Should low-cost countries continue to function as the world’s production floor, or is it time for reshoring to mitigate global risks?
Should supply chains manage a narrow, efficient supplier base, maximizing buying power and reducing complexity, or diversify to reduce the risk of a supply chain cut-down?
Most of the above dilemmas derive from the limitations of current IT systems and human capacity.
Artificial intelligence (AI) and machine learning (ML) provide the answer to managing this complexity, and for the past few years, have been widely used in multiple supply chain activities.
Implementing these technologies brings us closer to optimizing our results.
However, as long as we implement AI and ML to address specific challenges or links in the supply chain, we can expect to achieve a local optimum at best.
The next giant step would be to use the technology for creating a holistic, orchestrating solution, targeted to optimize our supply chain as a whole in real-time.
Today, this concept is mostly discussed in an academic context, referred to as the autonomous, or self-thinking, supply chain.
It incorporates autonomous vehicles, robotics, 3D printing, the Internet Of Things (IoT), AI, and ML.
In theory, the autonomous supply chain would not require any human intervention.
It would independently process all activities generated out of a customer sale order, including material planning and procurement, delivery of components to the warehouse, receiving, storing, and issuing the items to the production floor, manufacturing, packing, and shipping to the customer site.
It will even monitor the equipment in real-time, predict failures, and generate the production and shipping of replacement parts.
This entity will offer extensive predictive capabilities, increasing its capacity to forecast trends or significant discrete events that could potentially disrupt the supply chain.
That sounds a lot like science fiction; perhaps it is unrealistic to forecast that we will ever eliminate the need for human inputs.
However, every one of these autonomous components already exists today, to some extent, and the technology keeps improving.
This autonomous supply chain is a significant element of the Fourth Industrial Revolution.
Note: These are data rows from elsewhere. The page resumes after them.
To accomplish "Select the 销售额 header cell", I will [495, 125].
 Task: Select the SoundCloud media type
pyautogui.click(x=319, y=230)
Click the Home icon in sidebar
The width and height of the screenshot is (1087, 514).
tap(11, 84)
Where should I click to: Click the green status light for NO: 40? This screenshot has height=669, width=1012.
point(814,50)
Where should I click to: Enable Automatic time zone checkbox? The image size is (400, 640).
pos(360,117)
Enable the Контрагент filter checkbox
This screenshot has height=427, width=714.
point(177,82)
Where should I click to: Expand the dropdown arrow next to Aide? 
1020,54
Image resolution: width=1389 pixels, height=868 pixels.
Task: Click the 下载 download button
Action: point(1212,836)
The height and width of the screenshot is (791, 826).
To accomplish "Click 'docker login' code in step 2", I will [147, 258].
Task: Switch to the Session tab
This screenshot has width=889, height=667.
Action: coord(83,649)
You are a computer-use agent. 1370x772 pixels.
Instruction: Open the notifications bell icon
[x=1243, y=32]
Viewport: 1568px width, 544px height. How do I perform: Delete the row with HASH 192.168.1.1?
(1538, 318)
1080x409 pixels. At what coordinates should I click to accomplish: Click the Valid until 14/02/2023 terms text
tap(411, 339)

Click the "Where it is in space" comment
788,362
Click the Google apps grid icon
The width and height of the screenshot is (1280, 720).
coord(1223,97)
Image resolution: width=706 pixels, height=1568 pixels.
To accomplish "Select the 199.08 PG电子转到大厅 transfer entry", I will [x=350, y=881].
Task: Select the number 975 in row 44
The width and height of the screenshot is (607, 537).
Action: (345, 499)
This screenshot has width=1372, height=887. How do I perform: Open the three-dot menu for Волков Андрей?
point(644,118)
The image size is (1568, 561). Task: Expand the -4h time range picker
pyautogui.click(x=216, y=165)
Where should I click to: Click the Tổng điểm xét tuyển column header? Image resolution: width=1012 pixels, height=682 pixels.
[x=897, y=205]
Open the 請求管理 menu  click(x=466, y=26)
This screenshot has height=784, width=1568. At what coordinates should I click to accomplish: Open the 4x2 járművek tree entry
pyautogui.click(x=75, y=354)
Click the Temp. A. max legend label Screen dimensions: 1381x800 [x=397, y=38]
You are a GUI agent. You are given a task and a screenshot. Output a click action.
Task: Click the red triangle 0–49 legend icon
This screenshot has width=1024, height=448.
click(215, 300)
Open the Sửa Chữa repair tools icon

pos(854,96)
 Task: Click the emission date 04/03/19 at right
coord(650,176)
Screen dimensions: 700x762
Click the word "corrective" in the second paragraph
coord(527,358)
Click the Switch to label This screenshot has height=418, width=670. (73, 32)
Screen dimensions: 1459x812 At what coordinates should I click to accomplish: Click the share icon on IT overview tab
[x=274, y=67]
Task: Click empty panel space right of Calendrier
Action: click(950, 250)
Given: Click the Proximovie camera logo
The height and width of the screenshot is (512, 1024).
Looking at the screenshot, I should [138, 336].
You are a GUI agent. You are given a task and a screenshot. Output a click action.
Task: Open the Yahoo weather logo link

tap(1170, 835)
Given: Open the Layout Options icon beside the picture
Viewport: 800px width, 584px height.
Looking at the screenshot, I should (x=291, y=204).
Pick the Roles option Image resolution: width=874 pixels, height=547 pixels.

It might be less mature than other technologies like IoT, but it has enormous potential to create a competitive advantage for companies and prepare them for the chaotic future.
The process for achieving a fully-autonomous supply chain is challenging and lengthy, but companies would be wise to start heading in that direction.
Whether they reach this ultimate goal or stop after making notable progress, the benefit in terms of their capacity to adjust to changes and offer a cost-effective, agile solution to their clients would be immense.